Druga odsłona starcia była popisem młodych zawodników z Wrocławia. Szybko zaczęli oni powiększać swoją przewagę w tej kwarcie. W pewnym momencie różnica na korzyść gości urosła do szesnastu punktów (21:37), a bynajmniej nie zamierzali oni na tym poprzestać. W drużynie WKK brylowali na parkiecie Jakub Galewski i Joshua Ashalou, którzy w duecie stanowili koło zamachowe ekipy przyjezdnej. Na przerwę zawodnicy obydwu zespołów schodzili przy wyniku 33:50. Po zmianie stron gorzowianie rzucili się do odrabiania strat. Trzecia kwarta przyniosła nieco odmieniony zespół Kangoo, który poprawił celność rzutów i wyzbył się nadmiaru strat. W końcu też zaczęły wpadać ,,trójki”, bo w trzeciej odsłonie gorzowianie zdobyli z nich dziewięć punktów.

Zobacz także: 


Ofensywny zryw w trzeciej kwarcie dał zwycięstwo w tej ćwiartce meczu w stosunku 31:24, co przełożyło się na dziesięciopunktowe prowadzenie gości w całym spotkaniu (64:74). W ostatniej części meczu widać było, że zmęczenie dawało się we znaku obu drużynom. W pierwszych fragmentach decydującej kwarty punkty były zdobywane naprzemiennie, co nie przybliżało gospodarzy do korzystnego rozstrzygnięcia. Kiedy czas zaczął gonić, w tedy w poczynania Kangoo wdarł się pośpiech i wróciła niecelność. Wreszcie przyszło zrezygnowanie i oczekiwanie na końcowe rozstrzygnięcie. Tego samego nie można powiedzieć o drużynie z Wrocławia, która do samego końca walczyła o przekroczenie bariery stu punktów. Ostatecznie mecz zakończył się wynikiem 80:99.

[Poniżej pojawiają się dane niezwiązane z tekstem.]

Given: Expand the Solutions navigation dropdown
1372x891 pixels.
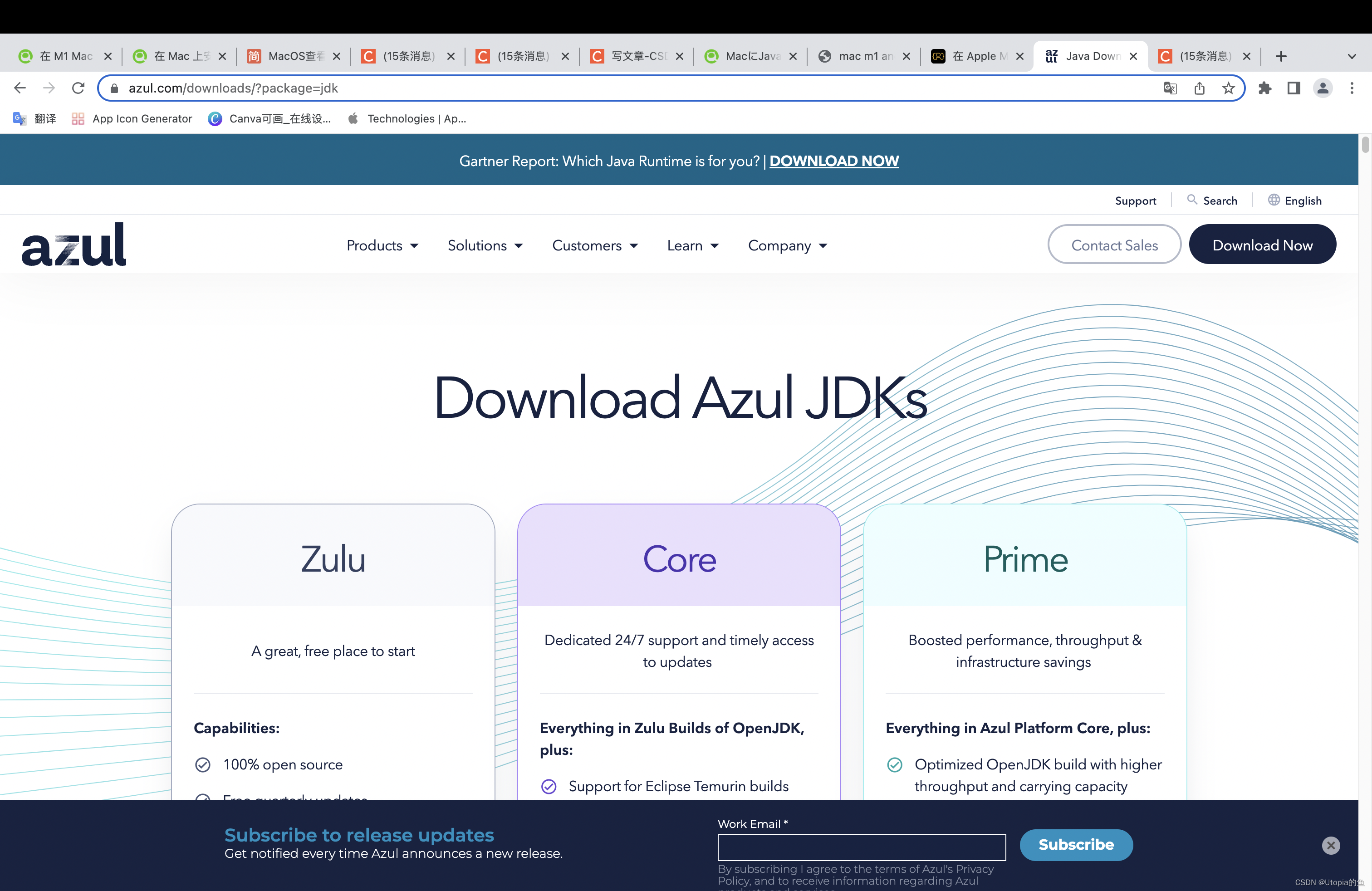Looking at the screenshot, I should pyautogui.click(x=485, y=245).
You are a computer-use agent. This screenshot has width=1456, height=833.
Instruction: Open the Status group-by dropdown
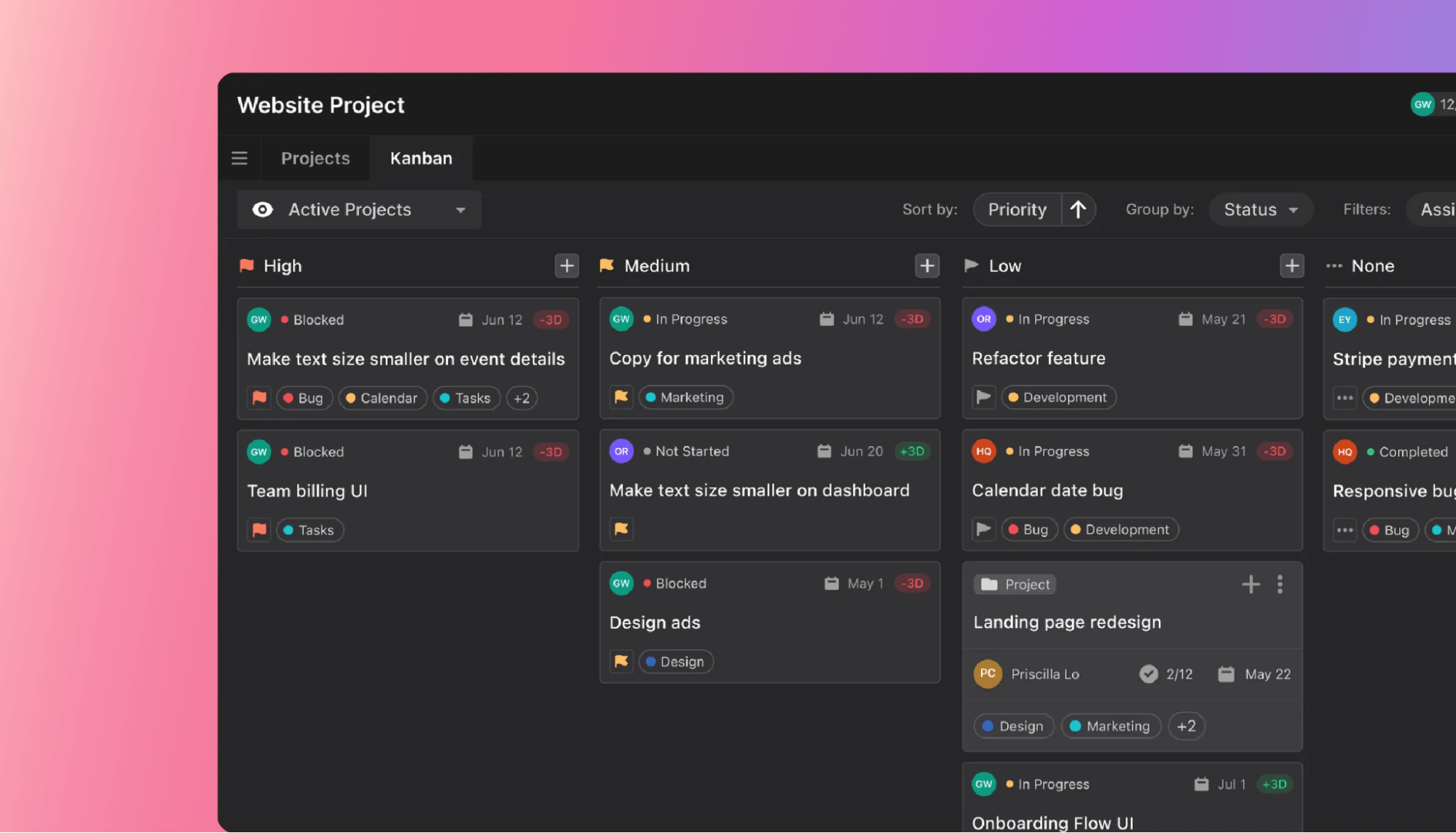pyautogui.click(x=1261, y=210)
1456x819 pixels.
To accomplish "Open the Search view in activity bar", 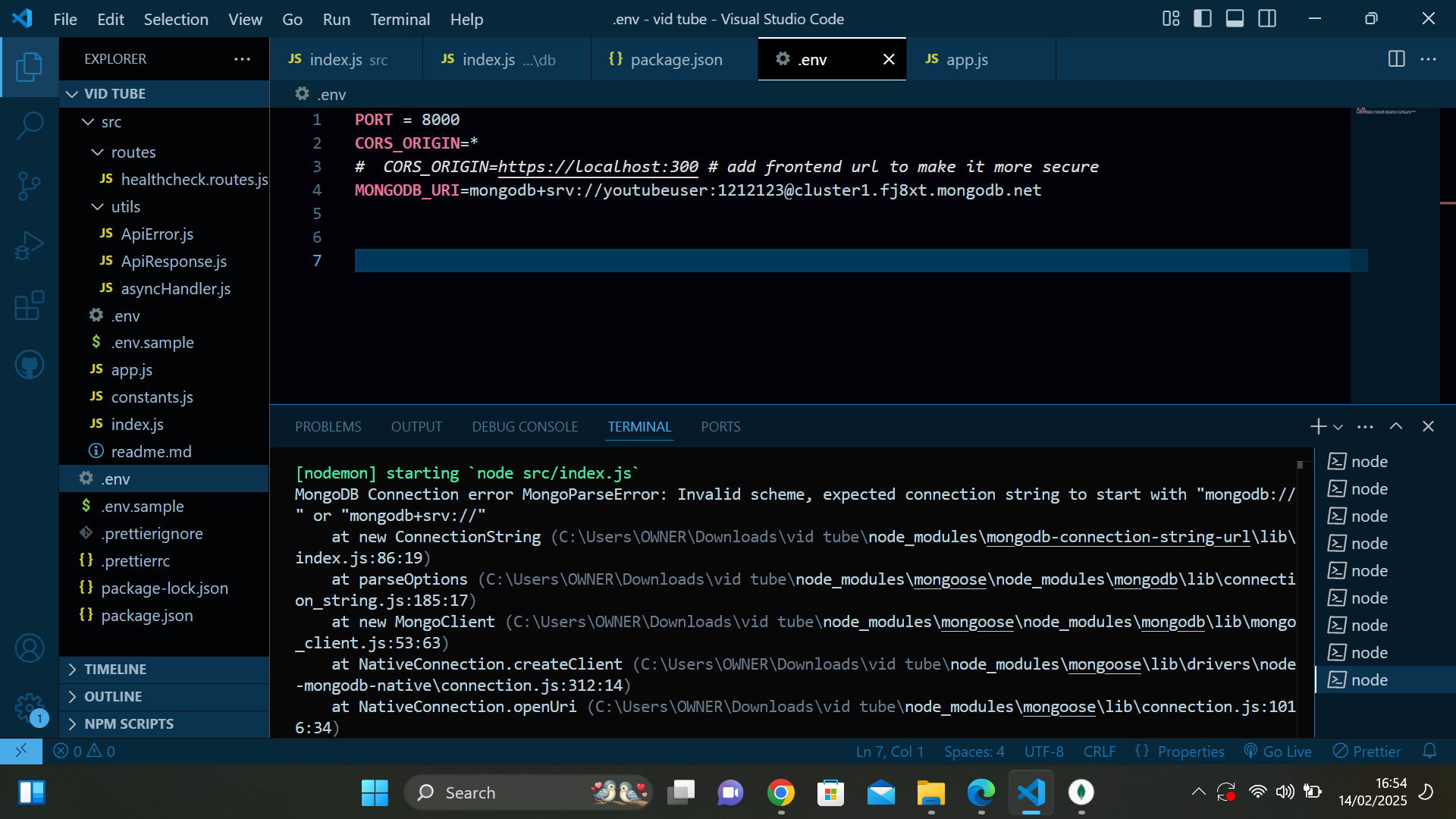I will point(30,125).
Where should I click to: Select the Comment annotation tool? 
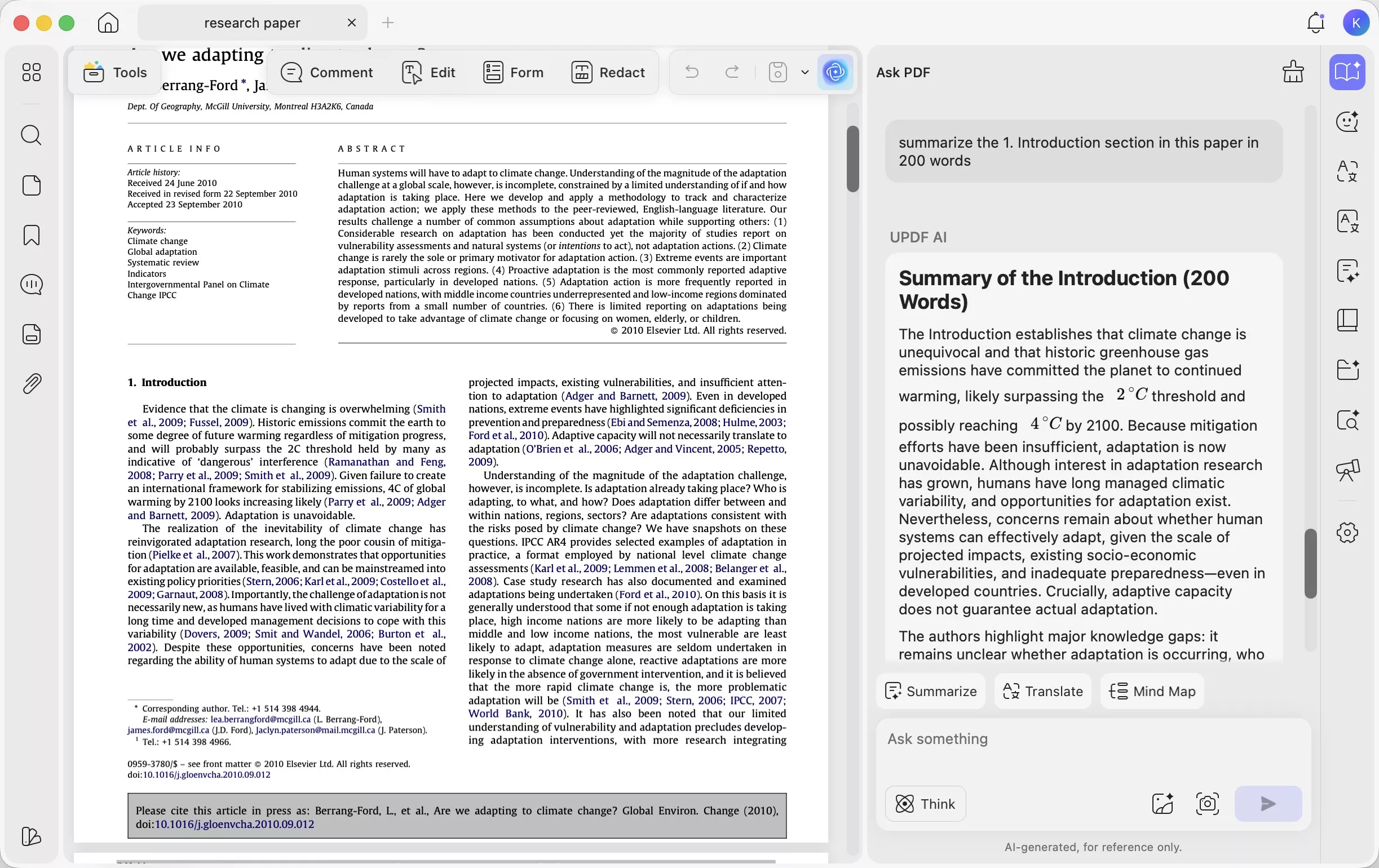pos(328,73)
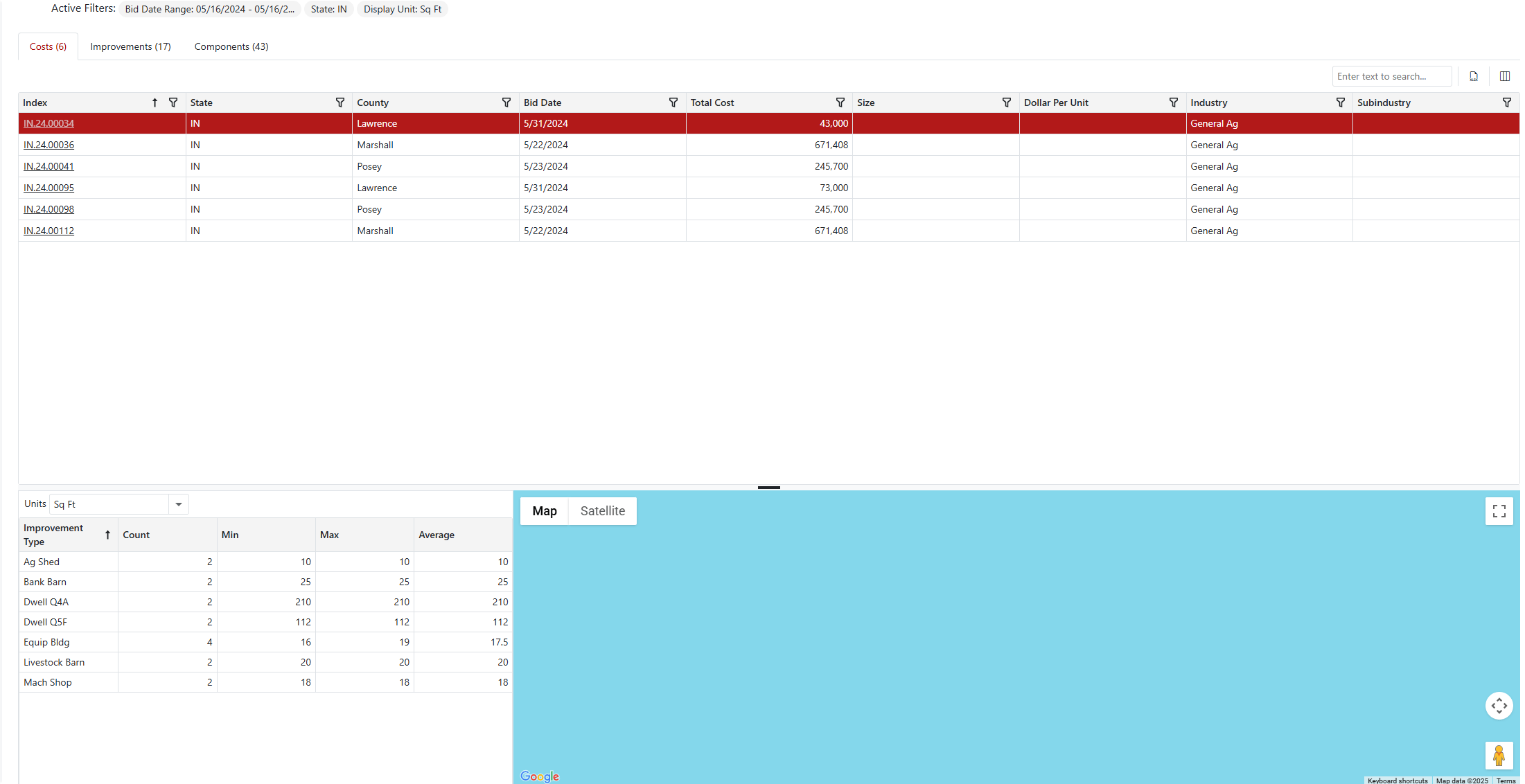
Task: Switch to Improvements (17) tab
Action: pos(130,46)
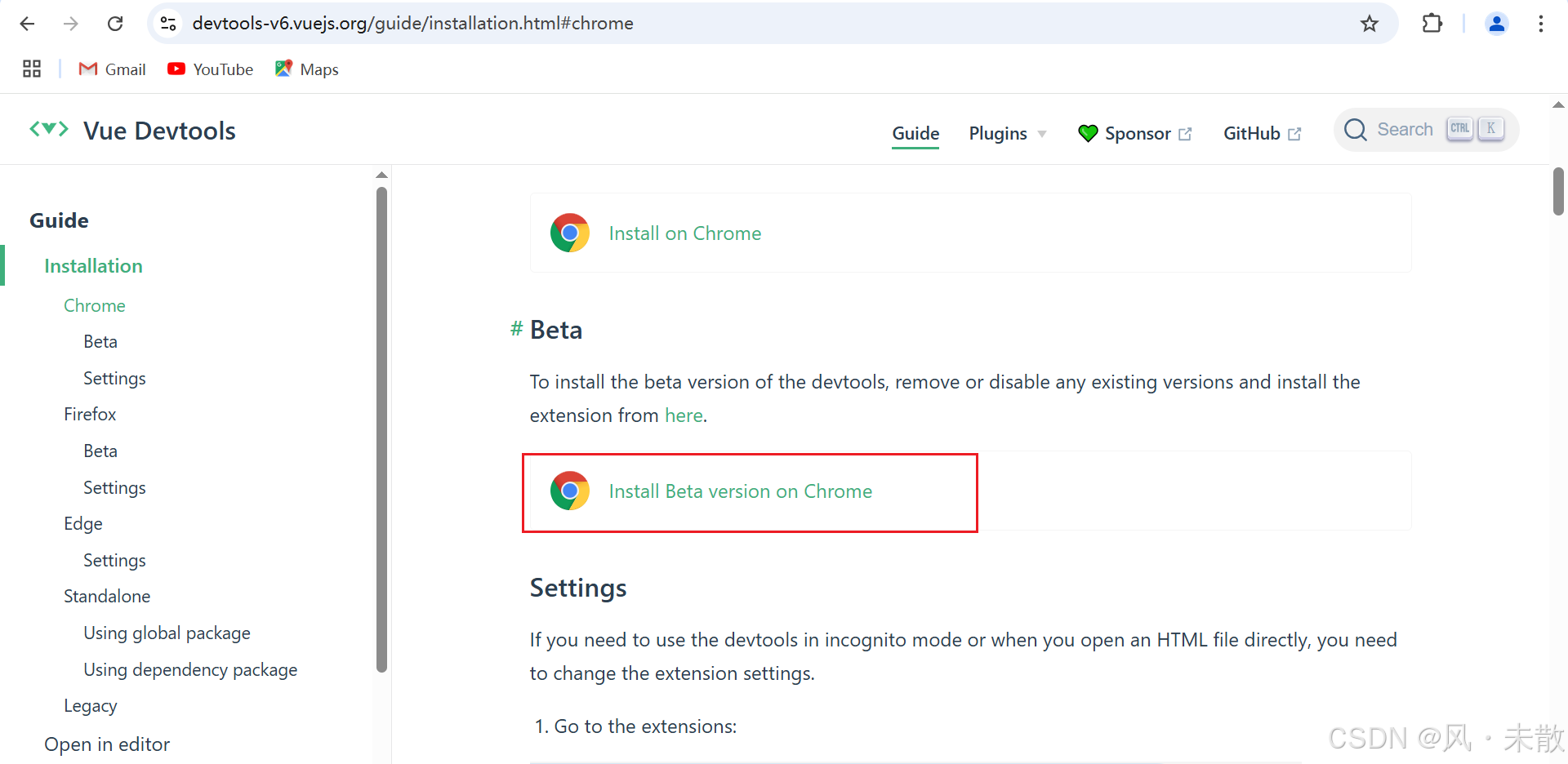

Druga porażka z rzędu we własnej hali może być już poważnym ostrzeżeniem dla ekipy Kangoo Basket. Okazja do przełamania powtórnie nadejdzie bardzo szybko. Już w najbliższą środę Kangury staną w szranki z PGE GiEK Turów Zgorzelec.
 

W starciu z WKK II Wrocław najwięcej punktów dla Kangoo zdobyli: Kamil Paluszak (18), Michał Grzeszak (18 i osiem zbiórek), Norbert Grzegorczyk (14 i osiem zbiórek) i Michał Jercha (12 i 10 zbiórek - double-double).

Zespół gości do zwycięstwa poprowadzili: Joshua Ashalou (24 punkty, 6/8 za trzy), Bartosz Perczak (22) i Jakub Galewski (21 i 10 asyst – double-double).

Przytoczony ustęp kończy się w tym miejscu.